ACTIVITY: Please print exactly the lines from the one containing "This screenshot has" through the last line of the records, and only those. Leave out any pictures.

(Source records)
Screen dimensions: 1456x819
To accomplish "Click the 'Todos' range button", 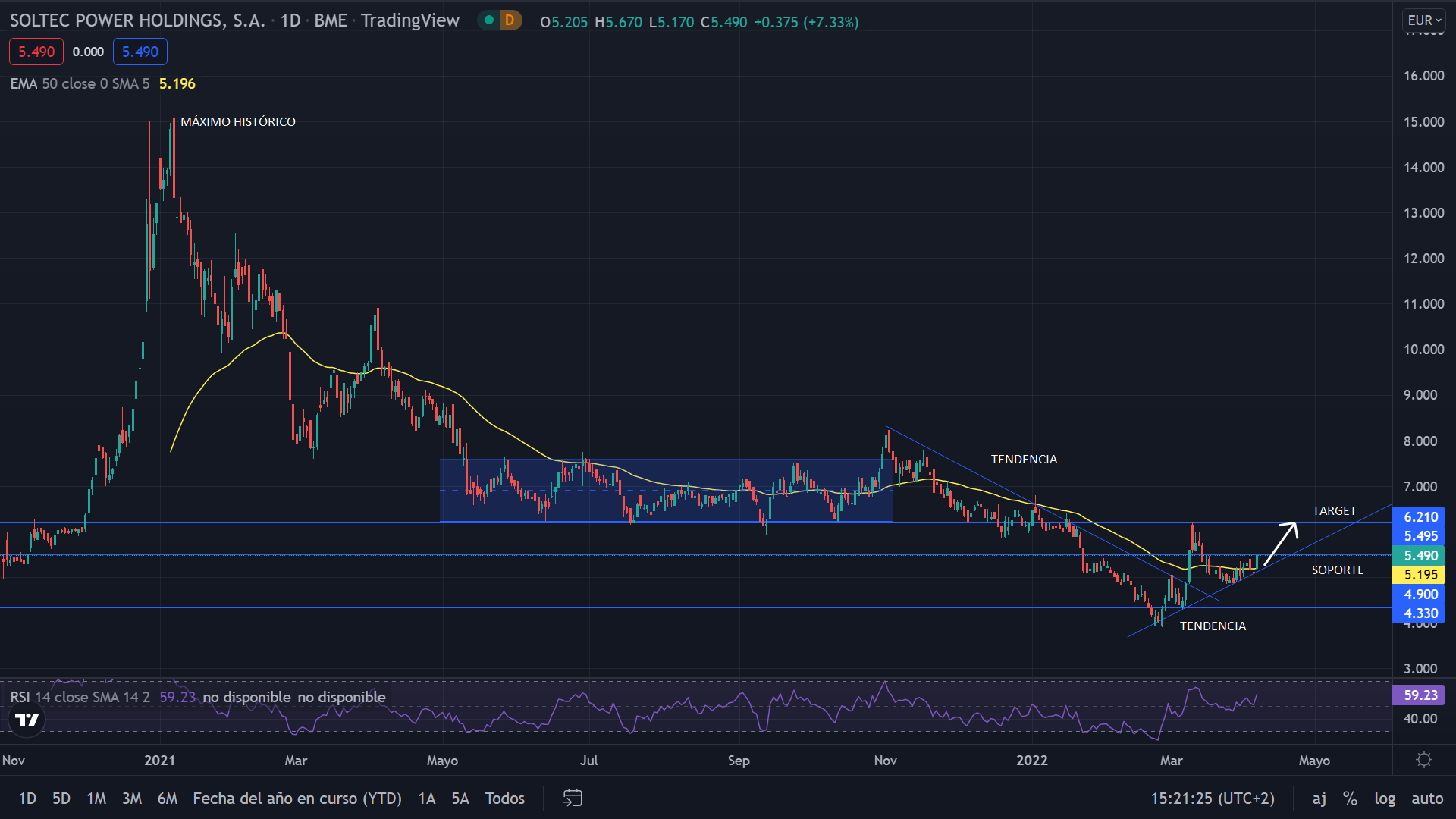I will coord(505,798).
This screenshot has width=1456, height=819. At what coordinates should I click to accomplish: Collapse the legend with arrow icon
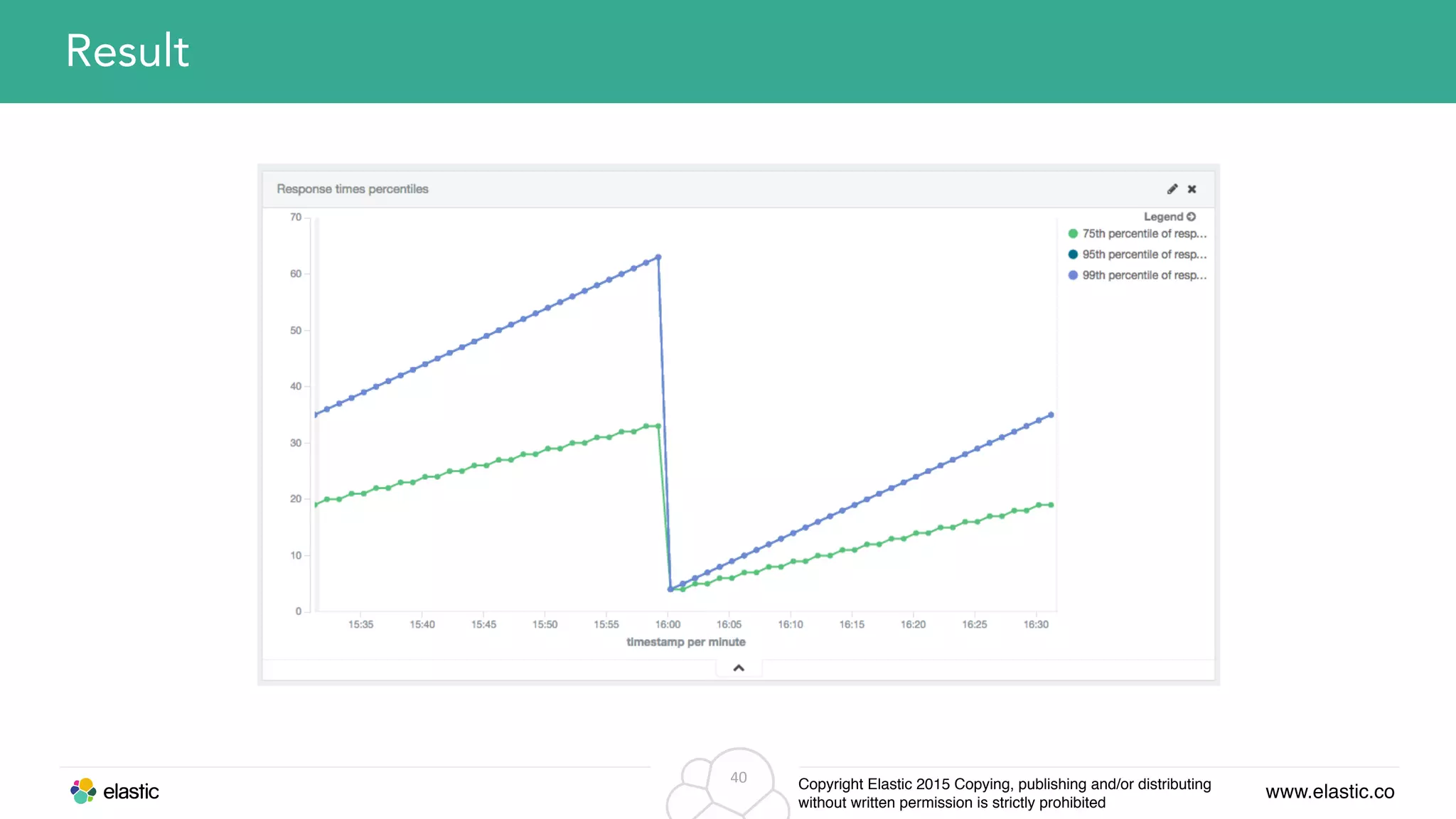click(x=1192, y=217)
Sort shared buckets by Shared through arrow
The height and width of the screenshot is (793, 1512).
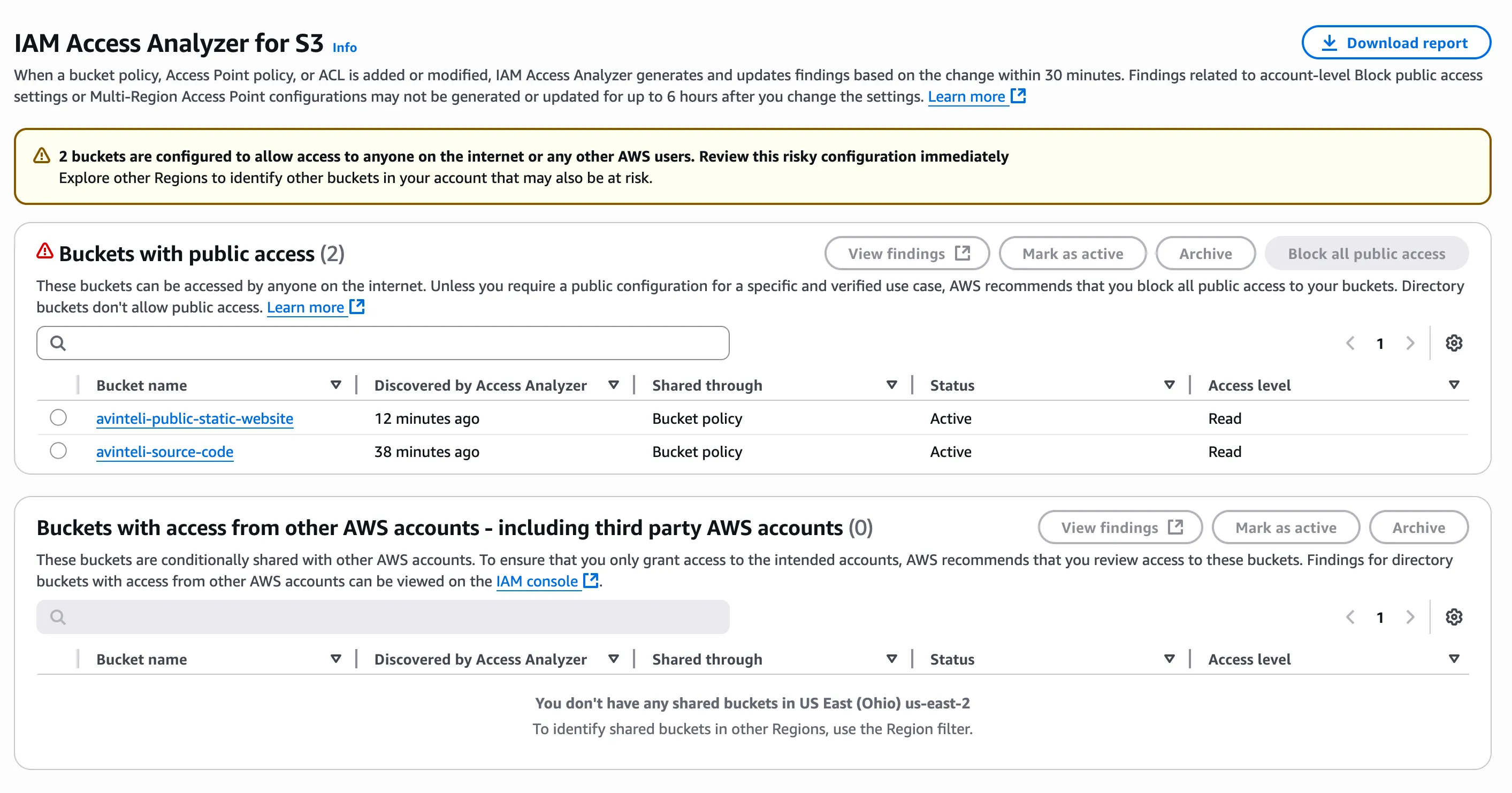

ANSWER SECTION:
This screenshot has width=1456, height=819. At what coordinates should I click to accomplish: Collapse the legend with arrow icon
click(x=1192, y=217)
Sort shared buckets by Shared through arrow
The height and width of the screenshot is (793, 1512).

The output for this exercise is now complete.